(WHAT THIS TASK INVOLVES):
According to the article on lung cancer, what share of new lung cancer cases in a large north Indian study was recorded in non-smokers?

:: TEXT SECTION

Priya came to my clinic on a Tuesday afternoon. She was 54, a non-smoker, a school teacher from South Delhi who had been exhausted for months. She had lost almost 8 kilograms since January without changing a single thing about her diet. Her family doctor had checked her thyroid, blood sugar, and hemoglobin. Everything came back normal. "It is probably stress," he told her. "Try eating more."
By the time she sat across from me, her lung cancer had already reached Stage III.
I share Priya's story not to alarm you, but because it is not rare. In my years as a thoracic surgical oncologist, I have seen this exact pattern more times than I would like to count. A patient, often a non-smoker, comes in after months of unexplained fatigue and weight loss. They have seen two or three doctors. Nobody has taken a chest X-ray. By the time someone finally does, the window for early surgery has narrowed significantly.
If you or someone you love has been losing weight without trying, or feels exhausted in a way that sleep does not fix, this article is for you. Let me explain what your body may actually be signaling.
| Quick Definition: Unexplained weight loss and persistent fatigue are among the earliest systemic signals of lung cancer. They occur because the tumor alters the body's metabolism and hormone balance, often well before any cough or breathing difficulty appears. |
Most people still believe lung cancer is a disease that only affects heavy smokers. In my clinical experience, that belief costs lives.
India is facing a lung cancer crisis that goes largely unnoticed. According to the Indian Journal of Medical Research (2025), lung cancer incidence in India is projected to reach 81,219 cases by 2025, up from 63,708 in 2015. Critically, 80 to 85% of those patients will present with advanced, incurable disease, accounting for nearly 60,000 deaths each year.
Here is the part that surprises most patients: in a large north Indian study, nearly 44% of new lung cancer cases were recorded in non-smokers (PMC, 2024). Air pollution, indoor cooking smoke, occupational chemical exposure, and genetic mutations are driving lung cancer into households that have never had a cigarette.
There is also a uniquely Indian delay factor that deserves more attention: tuberculosis. Because TB and early lung cancer share overlapping symptoms, including fatigue, weight loss, and a chronic cough, lung cancer in India is frequently misdiagnosed as TB for months or longer. During that time, the cancer grows.

Here is the surprising truth about cancer-related weight loss: it is not just about your appetite.
When lung cancer is present, the tumor triggers a widespread inflammatory response. It releases signaling proteins called cytokines, including IL-1 beta, IL-6, and tumor necrosis factor (TNF), into the bloodstream. These chemicals instruct the body to burn more energy even at rest, while simultaneously suppressing hunger. The result is a double blow: you eat less and burn more. This condition is called cancer cachexia. According to research published in the NIH database, cachexia is a metabolic syndrome characterized by unintended weight loss, muscle wasting, and fatigue, distinguished from ordinary weight loss by the inability to reverse it with nutritional support alone. Families who push patients to 'eat more' are not wrong to try, but they are fighting a biological process that goes far deeper than a plate of food.

::::
:: DATA FOR REVIEW

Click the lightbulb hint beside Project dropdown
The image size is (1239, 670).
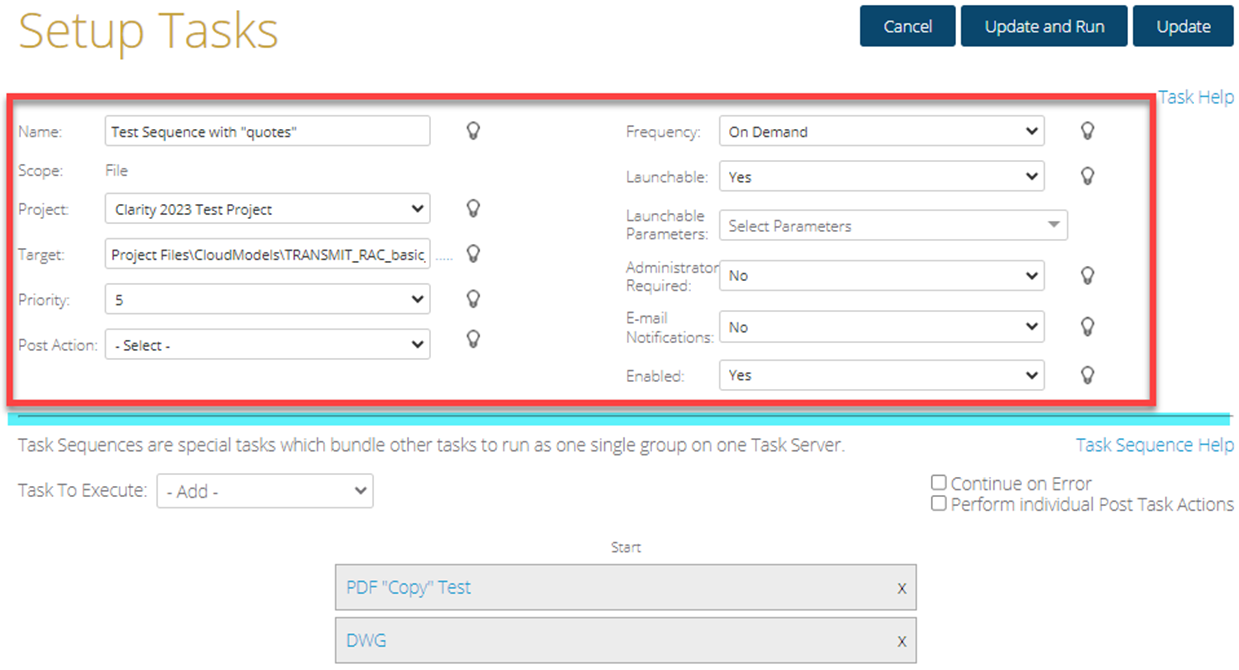click(x=474, y=208)
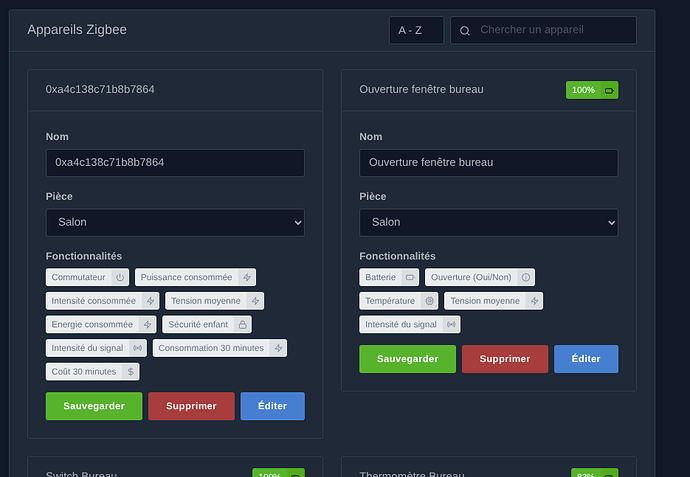This screenshot has height=477, width=690.
Task: Open the A - Z sort dropdown
Action: click(416, 30)
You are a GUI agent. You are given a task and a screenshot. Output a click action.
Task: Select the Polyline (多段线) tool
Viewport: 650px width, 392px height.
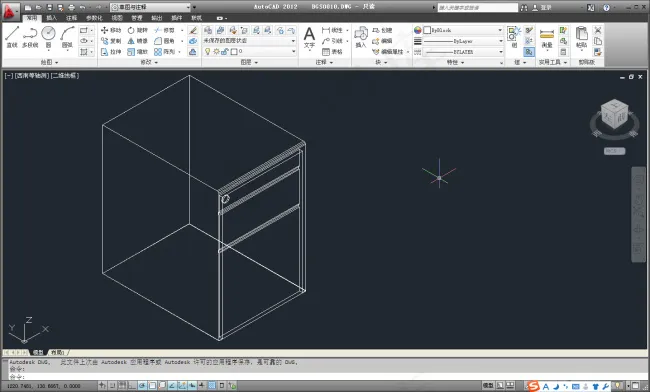(30, 36)
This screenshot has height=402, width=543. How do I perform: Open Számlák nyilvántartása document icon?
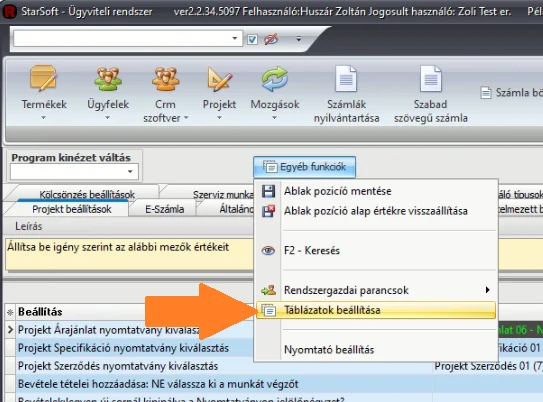[346, 79]
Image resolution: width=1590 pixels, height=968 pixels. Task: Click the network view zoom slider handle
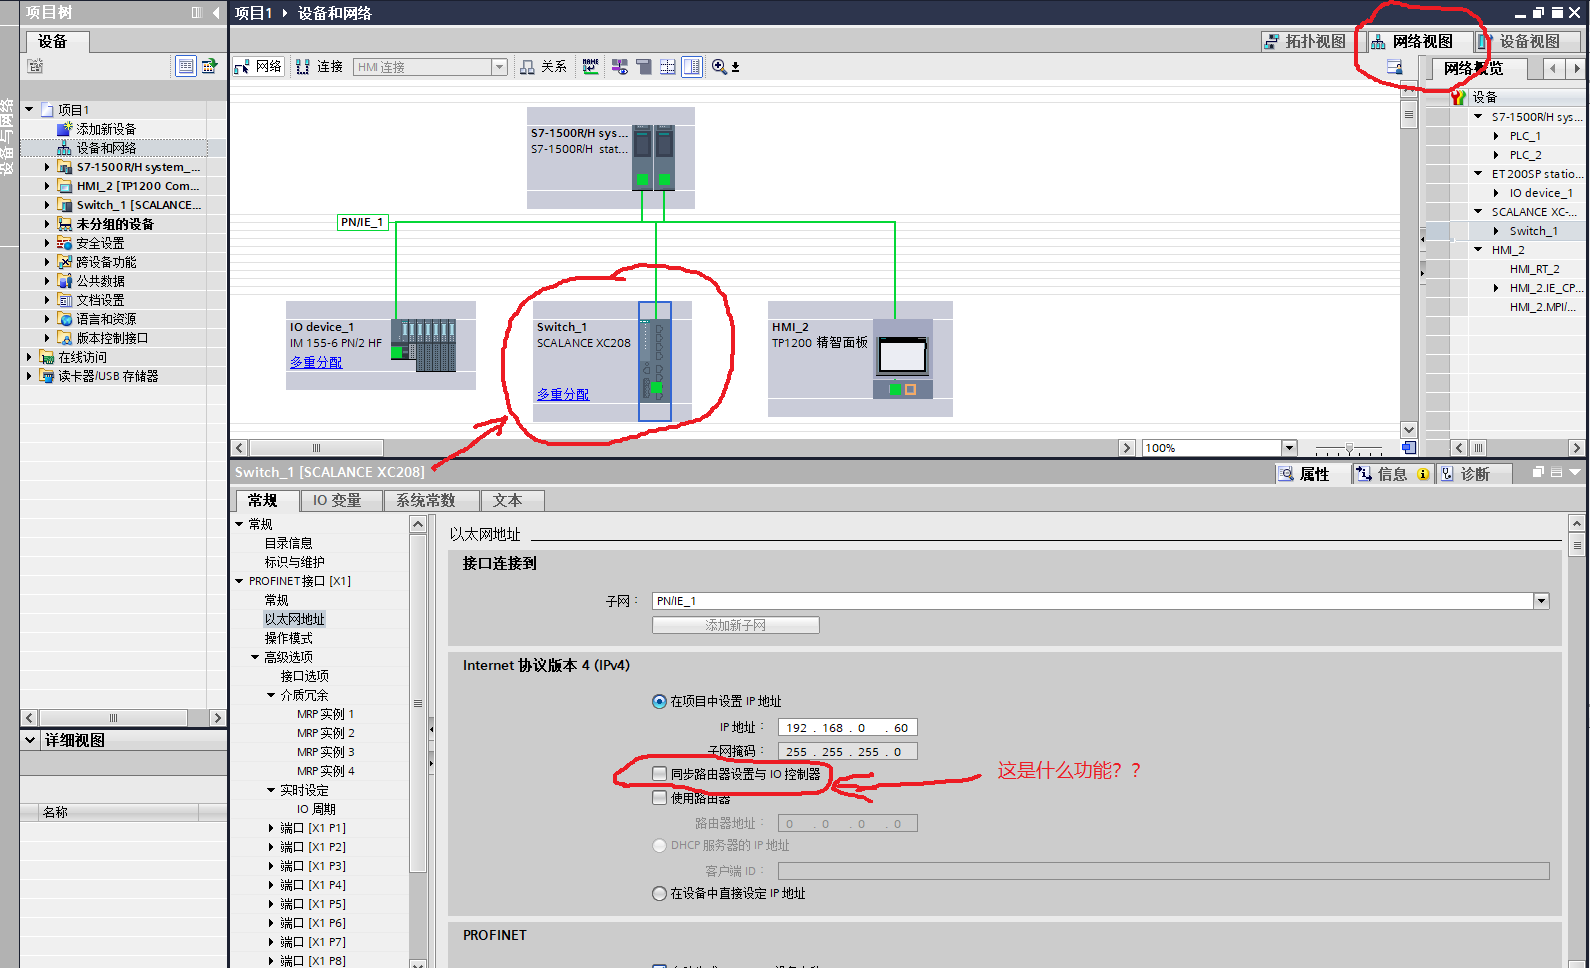tap(1349, 449)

::::

(REPLY):
Nearly 44%.